[Data extract]:
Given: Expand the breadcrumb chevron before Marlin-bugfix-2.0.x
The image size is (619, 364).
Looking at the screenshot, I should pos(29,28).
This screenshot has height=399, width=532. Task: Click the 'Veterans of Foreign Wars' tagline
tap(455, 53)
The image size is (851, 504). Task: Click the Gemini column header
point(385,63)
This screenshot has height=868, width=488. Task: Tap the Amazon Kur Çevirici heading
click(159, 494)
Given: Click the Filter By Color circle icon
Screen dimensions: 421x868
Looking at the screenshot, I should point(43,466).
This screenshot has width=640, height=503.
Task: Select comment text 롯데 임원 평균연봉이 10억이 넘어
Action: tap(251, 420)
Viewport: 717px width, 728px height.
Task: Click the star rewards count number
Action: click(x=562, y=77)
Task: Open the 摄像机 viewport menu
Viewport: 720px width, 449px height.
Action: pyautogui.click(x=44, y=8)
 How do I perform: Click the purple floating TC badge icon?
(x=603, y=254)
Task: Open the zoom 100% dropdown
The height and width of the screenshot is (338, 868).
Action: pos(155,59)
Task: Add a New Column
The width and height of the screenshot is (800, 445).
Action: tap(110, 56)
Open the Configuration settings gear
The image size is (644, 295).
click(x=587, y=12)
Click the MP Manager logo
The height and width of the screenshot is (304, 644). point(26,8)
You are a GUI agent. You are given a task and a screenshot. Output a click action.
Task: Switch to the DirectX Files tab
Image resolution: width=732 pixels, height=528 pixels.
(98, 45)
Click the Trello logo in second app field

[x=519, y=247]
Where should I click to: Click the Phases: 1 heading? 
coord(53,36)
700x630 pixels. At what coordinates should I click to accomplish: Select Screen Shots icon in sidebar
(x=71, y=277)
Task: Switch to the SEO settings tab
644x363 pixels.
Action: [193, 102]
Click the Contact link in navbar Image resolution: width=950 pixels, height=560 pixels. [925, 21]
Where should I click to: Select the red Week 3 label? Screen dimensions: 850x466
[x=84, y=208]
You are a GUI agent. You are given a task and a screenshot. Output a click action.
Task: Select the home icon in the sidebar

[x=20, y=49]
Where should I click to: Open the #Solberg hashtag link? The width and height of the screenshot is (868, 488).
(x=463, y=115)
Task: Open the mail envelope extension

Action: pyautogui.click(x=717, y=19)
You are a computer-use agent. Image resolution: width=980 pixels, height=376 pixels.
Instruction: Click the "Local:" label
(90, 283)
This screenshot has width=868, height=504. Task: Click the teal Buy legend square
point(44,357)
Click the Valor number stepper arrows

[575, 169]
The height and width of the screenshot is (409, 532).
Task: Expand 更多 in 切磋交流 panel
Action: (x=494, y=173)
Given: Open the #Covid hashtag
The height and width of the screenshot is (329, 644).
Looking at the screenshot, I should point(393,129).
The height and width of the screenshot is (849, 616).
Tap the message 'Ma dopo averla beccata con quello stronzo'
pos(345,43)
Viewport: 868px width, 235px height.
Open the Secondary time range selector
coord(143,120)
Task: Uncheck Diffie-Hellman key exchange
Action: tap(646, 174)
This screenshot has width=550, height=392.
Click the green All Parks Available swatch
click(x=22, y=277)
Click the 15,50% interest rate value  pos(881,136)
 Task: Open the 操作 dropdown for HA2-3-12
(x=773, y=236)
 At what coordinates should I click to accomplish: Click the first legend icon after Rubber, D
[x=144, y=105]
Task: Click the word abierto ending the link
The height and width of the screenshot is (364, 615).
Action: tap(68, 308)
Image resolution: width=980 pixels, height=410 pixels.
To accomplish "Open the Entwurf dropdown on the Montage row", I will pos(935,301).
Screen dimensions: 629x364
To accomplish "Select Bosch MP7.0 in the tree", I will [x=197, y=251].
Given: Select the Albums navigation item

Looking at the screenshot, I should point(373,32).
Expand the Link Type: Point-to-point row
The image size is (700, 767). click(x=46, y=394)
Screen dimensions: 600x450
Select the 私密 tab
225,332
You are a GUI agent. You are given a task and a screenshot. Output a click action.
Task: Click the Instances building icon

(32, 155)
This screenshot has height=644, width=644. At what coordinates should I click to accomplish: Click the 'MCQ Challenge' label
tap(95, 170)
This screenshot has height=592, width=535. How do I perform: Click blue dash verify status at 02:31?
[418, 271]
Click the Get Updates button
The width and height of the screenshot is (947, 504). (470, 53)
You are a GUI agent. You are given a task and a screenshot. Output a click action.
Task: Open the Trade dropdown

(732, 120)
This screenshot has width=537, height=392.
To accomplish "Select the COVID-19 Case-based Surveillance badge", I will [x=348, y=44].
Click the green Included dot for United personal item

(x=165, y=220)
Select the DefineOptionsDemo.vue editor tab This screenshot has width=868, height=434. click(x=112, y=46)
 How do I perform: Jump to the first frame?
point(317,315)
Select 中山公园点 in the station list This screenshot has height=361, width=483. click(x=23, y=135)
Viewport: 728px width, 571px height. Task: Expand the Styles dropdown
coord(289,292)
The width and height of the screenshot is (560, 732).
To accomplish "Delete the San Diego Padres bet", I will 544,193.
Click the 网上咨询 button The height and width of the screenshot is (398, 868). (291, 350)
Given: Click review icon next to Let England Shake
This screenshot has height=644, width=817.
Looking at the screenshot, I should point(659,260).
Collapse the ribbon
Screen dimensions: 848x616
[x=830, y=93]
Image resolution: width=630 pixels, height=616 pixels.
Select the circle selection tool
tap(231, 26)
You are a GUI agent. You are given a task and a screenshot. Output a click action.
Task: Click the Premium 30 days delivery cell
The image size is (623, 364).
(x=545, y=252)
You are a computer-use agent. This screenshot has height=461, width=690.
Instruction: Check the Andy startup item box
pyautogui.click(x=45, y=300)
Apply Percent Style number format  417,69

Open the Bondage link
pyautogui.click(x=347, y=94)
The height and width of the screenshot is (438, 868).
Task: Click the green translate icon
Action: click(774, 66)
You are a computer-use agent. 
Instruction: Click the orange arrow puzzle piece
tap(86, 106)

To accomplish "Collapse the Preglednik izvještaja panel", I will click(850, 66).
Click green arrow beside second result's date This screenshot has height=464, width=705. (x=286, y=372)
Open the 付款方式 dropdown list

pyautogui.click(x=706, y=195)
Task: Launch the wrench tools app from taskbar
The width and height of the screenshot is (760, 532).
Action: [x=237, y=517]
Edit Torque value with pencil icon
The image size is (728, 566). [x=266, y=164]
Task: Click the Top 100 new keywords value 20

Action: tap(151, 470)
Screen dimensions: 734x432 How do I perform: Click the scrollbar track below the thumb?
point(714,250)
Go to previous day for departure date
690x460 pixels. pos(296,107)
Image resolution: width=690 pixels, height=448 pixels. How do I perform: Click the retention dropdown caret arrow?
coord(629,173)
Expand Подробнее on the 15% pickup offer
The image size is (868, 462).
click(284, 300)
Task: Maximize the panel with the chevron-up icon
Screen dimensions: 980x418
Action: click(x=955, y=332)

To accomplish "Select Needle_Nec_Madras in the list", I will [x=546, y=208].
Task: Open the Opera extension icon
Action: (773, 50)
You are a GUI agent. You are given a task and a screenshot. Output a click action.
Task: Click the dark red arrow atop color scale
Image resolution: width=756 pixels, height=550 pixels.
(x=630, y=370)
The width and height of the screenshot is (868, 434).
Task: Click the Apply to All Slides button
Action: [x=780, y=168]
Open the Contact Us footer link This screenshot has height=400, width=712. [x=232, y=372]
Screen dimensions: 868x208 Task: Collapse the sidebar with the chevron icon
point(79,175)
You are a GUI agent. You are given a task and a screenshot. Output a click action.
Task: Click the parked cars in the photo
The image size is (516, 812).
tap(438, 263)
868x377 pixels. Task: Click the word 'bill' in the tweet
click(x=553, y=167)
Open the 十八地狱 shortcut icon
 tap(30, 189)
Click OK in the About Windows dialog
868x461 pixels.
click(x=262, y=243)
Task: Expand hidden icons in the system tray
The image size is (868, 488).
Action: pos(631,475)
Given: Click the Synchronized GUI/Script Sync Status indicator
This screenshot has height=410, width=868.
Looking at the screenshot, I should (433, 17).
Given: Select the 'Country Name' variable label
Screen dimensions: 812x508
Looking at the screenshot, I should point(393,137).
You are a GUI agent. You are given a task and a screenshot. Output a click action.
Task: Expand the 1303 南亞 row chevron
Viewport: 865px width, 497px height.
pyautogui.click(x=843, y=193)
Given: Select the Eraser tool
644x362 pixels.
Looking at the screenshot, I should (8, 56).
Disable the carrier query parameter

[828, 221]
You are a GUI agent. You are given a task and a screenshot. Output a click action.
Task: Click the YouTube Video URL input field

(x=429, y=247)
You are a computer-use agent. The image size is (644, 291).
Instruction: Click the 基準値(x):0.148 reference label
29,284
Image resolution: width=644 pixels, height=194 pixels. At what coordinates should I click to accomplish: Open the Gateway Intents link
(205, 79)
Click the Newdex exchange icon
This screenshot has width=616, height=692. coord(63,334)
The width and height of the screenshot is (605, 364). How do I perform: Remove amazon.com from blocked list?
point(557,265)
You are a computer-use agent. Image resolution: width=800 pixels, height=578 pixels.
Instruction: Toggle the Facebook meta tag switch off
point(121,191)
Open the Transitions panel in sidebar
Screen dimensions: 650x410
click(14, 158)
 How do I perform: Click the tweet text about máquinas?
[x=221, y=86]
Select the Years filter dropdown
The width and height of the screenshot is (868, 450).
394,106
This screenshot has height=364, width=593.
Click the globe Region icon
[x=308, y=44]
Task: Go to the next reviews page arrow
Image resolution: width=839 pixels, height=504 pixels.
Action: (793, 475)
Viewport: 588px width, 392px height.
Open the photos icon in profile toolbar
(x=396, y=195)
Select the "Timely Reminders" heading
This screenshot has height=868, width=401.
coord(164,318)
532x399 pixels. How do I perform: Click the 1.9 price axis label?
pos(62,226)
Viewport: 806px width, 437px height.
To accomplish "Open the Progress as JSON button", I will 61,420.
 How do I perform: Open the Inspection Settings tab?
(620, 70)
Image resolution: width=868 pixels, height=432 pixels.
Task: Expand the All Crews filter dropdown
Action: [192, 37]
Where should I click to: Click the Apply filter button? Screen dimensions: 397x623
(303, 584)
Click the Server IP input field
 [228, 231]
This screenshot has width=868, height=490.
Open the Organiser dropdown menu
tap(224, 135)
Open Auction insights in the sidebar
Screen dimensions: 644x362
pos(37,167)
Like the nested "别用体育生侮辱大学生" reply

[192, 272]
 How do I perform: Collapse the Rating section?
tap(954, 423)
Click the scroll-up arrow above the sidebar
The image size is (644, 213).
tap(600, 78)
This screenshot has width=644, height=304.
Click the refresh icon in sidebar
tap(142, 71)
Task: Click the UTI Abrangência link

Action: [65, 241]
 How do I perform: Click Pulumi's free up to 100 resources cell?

[Work required]: Among the entries above, find the line with "700x630 pixels. At" and the line with "Click the Contact"; give again exactly these two lines and all lines between them.

[Task answer]:
700x630 pixels. At what coordinates should I click to accomplish: Select Screen Shots icon in sidebar
(x=71, y=277)
Task: Switch to the SEO settings tab
644x363 pixels.
Action: [193, 102]
Click the Contact link in navbar Image resolution: width=950 pixels, height=560 pixels. [925, 21]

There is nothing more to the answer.